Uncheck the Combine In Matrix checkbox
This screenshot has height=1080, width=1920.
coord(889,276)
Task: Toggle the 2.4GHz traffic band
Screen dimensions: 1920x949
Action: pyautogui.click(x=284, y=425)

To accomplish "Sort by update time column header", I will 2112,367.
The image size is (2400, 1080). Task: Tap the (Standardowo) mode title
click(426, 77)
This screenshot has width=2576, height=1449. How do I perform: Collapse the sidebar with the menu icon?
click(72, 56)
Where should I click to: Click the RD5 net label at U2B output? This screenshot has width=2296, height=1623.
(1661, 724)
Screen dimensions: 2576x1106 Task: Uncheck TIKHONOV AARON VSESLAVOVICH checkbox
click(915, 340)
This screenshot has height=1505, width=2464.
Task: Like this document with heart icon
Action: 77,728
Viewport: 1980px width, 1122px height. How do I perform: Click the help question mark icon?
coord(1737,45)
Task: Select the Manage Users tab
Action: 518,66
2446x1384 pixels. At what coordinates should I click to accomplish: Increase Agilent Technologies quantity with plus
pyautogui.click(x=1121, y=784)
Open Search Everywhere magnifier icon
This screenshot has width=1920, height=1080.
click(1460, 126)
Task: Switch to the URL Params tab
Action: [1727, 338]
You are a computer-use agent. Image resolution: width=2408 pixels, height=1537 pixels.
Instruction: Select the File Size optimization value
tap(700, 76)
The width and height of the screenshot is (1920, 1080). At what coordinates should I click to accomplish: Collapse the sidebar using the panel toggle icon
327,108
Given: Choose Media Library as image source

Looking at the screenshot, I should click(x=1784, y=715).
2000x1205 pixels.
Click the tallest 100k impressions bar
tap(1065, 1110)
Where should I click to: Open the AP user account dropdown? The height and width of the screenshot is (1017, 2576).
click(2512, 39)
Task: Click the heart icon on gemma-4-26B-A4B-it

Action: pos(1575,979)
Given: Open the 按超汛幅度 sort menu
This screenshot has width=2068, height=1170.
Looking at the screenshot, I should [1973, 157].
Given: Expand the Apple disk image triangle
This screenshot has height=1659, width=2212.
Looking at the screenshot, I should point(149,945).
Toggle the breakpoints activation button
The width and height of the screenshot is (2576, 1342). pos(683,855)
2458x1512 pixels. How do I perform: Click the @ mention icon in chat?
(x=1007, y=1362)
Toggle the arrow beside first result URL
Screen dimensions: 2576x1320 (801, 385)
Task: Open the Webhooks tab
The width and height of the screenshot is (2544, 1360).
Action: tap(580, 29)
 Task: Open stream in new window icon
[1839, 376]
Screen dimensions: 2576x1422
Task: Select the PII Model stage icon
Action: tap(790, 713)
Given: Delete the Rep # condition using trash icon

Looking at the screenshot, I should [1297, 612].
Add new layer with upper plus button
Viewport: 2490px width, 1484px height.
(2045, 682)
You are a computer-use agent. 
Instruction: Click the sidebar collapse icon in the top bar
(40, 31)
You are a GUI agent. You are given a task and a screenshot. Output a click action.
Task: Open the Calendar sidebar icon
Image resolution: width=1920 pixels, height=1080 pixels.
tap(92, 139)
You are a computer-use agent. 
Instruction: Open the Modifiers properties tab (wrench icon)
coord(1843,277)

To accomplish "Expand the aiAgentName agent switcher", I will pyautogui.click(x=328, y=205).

- **TASK STATEMENT**
The answer must consist of every entry, set down exactly as given.

- **RESPONSE AREA**
Uncheck the Combine In Matrix checkbox
This screenshot has height=1080, width=1920.
coord(889,276)
Task: Toggle the 2.4GHz traffic band
Screen dimensions: 1920x949
Action: pyautogui.click(x=284, y=425)

To accomplish "Sort by update time column header", I will 2112,367.
The image size is (2400, 1080). Task: Tap the (Standardowo) mode title
click(426, 77)
This screenshot has width=2576, height=1449. How do I perform: Collapse the sidebar with the menu icon?
click(72, 56)
Where should I click to: Click the RD5 net label at U2B output? This screenshot has width=2296, height=1623.
(1661, 724)
Screen dimensions: 2576x1106 Task: Uncheck TIKHONOV AARON VSESLAVOVICH checkbox
click(915, 340)
This screenshot has height=1505, width=2464.
Task: Like this document with heart icon
Action: 77,728
Viewport: 1980px width, 1122px height. How do I perform: Click the help question mark icon?
coord(1737,45)
Task: Select the Manage Users tab
Action: 518,66
2446x1384 pixels. At what coordinates should I click to accomplish: Increase Agilent Technologies quantity with plus
pyautogui.click(x=1121, y=784)
Open Search Everywhere magnifier icon
This screenshot has width=1920, height=1080.
click(1460, 126)
Task: Switch to the URL Params tab
Action: [1727, 338]
You are a computer-use agent. Image resolution: width=2408 pixels, height=1537 pixels.
Instruction: Select the File Size optimization value
tap(700, 76)
The width and height of the screenshot is (1920, 1080). At what coordinates should I click to accomplish: Collapse the sidebar using the panel toggle icon
327,108
Given: Choose Media Library as image source

Looking at the screenshot, I should click(x=1784, y=715).
2000x1205 pixels.
Click the tallest 100k impressions bar
tap(1065, 1110)
Where should I click to: Open the AP user account dropdown? The height and width of the screenshot is (1017, 2576).
click(2512, 39)
Task: Click the heart icon on gemma-4-26B-A4B-it

Action: pos(1575,979)
Given: Open the 按超汛幅度 sort menu
This screenshot has width=2068, height=1170.
Looking at the screenshot, I should [1973, 157].
Given: Expand the Apple disk image triangle
This screenshot has height=1659, width=2212.
Looking at the screenshot, I should point(149,945).
Toggle the breakpoints activation button
The width and height of the screenshot is (2576, 1342). pos(683,855)
2458x1512 pixels. How do I perform: Click the @ mention icon in chat?
(x=1007, y=1362)
Toggle the arrow beside first result URL
Screen dimensions: 2576x1320 (801, 385)
Task: Open the Webhooks tab
The width and height of the screenshot is (2544, 1360).
Action: tap(580, 29)
 Task: Open stream in new window icon
[1839, 376]
Screen dimensions: 2576x1422
Task: Select the PII Model stage icon
Action: tap(790, 713)
Given: Delete the Rep # condition using trash icon

Looking at the screenshot, I should [1297, 612].
Add new layer with upper plus button
Viewport: 2490px width, 1484px height.
(2045, 682)
You are a computer-use agent. 
Instruction: Click the sidebar collapse icon in the top bar
(40, 31)
You are a GUI agent. You are given a task and a screenshot. Output a click action.
Task: Open the Calendar sidebar icon
Image resolution: width=1920 pixels, height=1080 pixels.
tap(92, 139)
You are a computer-use agent. 
Instruction: Open the Modifiers properties tab (wrench icon)
coord(1843,277)

To accomplish "Expand the aiAgentName agent switcher", I will pyautogui.click(x=328, y=205).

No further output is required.